Please gather every line from the listing below that contains the word "resolution", and copy each of those lines out.
• • •
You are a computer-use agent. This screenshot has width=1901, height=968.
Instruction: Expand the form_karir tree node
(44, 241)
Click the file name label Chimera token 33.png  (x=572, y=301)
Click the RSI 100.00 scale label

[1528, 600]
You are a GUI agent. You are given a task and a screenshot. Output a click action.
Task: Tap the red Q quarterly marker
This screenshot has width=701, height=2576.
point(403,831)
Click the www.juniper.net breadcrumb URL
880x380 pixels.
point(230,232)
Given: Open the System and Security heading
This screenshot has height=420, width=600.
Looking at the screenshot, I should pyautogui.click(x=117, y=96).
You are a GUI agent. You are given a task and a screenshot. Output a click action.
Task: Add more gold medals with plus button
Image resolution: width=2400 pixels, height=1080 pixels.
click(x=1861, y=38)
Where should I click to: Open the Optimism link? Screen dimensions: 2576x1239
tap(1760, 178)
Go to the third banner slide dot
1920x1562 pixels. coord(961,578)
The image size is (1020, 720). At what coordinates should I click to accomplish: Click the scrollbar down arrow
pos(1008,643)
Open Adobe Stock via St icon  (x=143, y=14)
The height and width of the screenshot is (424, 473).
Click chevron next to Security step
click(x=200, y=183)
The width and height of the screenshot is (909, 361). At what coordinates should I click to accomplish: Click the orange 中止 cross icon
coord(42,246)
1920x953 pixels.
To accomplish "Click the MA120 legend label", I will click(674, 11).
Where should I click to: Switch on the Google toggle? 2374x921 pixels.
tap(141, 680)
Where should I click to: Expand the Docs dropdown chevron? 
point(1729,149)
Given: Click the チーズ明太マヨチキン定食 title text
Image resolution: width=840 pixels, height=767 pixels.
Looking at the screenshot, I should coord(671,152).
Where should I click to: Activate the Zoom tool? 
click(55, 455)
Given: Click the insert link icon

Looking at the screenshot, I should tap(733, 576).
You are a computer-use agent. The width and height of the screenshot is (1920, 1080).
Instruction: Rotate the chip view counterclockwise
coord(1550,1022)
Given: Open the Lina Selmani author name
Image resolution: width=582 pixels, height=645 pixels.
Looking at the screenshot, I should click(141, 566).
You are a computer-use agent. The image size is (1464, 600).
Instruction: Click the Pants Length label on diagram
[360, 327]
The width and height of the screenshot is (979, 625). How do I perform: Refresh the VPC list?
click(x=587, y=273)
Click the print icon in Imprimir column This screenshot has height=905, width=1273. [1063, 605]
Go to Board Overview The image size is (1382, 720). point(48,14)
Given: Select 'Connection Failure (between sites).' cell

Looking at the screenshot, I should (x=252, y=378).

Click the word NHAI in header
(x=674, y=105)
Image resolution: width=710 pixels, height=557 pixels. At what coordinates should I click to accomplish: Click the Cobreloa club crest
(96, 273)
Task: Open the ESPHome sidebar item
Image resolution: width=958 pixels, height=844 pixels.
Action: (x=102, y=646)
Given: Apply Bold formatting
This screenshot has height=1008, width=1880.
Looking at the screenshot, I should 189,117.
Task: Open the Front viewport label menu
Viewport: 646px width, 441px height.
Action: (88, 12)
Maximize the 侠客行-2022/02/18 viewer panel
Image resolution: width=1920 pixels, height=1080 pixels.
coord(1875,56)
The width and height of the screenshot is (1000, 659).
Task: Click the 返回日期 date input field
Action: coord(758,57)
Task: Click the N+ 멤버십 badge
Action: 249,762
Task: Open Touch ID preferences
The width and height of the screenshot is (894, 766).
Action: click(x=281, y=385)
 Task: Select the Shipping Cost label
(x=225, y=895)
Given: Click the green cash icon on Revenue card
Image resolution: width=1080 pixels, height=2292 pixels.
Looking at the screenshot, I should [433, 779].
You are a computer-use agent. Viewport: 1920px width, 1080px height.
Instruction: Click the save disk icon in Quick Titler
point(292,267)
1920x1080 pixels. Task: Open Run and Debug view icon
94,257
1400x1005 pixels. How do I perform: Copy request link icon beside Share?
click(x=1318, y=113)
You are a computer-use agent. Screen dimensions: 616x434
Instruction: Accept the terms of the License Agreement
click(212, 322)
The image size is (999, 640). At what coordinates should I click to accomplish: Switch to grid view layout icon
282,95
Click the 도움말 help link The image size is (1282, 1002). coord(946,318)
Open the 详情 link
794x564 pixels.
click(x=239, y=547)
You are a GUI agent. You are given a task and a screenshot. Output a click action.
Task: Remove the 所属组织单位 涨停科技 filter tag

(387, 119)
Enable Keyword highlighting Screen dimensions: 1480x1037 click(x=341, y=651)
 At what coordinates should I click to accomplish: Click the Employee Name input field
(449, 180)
• • •
→ FINAL RESULT:
Image resolution: width=2400 pixels, height=1080 pixels.
Image resolution: width=840 pixels, height=767 pixels.
Image resolution: width=582 pixels, height=645 pixels.
Image resolution: width=710 pixels, height=557 pixels. At what coordinates should I click to accomplish: Click the Cobreloa club crest
Image resolution: width=958 pixels, height=844 pixels.
Image resolution: width=1920 pixels, height=1080 pixels.
Image resolution: width=1080 pixels, height=2292 pixels.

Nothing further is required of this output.